══ Input data
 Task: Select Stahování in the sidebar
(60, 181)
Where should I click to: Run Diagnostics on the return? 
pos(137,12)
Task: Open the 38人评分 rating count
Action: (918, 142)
════
Task brief: Copy out the full material exactly as it appears.

Result below:
 Task: Select Stahování in the sidebar
(60, 181)
Where should I click to: Run Diagnostics on the return? 
pos(137,12)
Task: Open the 38人评分 rating count
Action: (918, 142)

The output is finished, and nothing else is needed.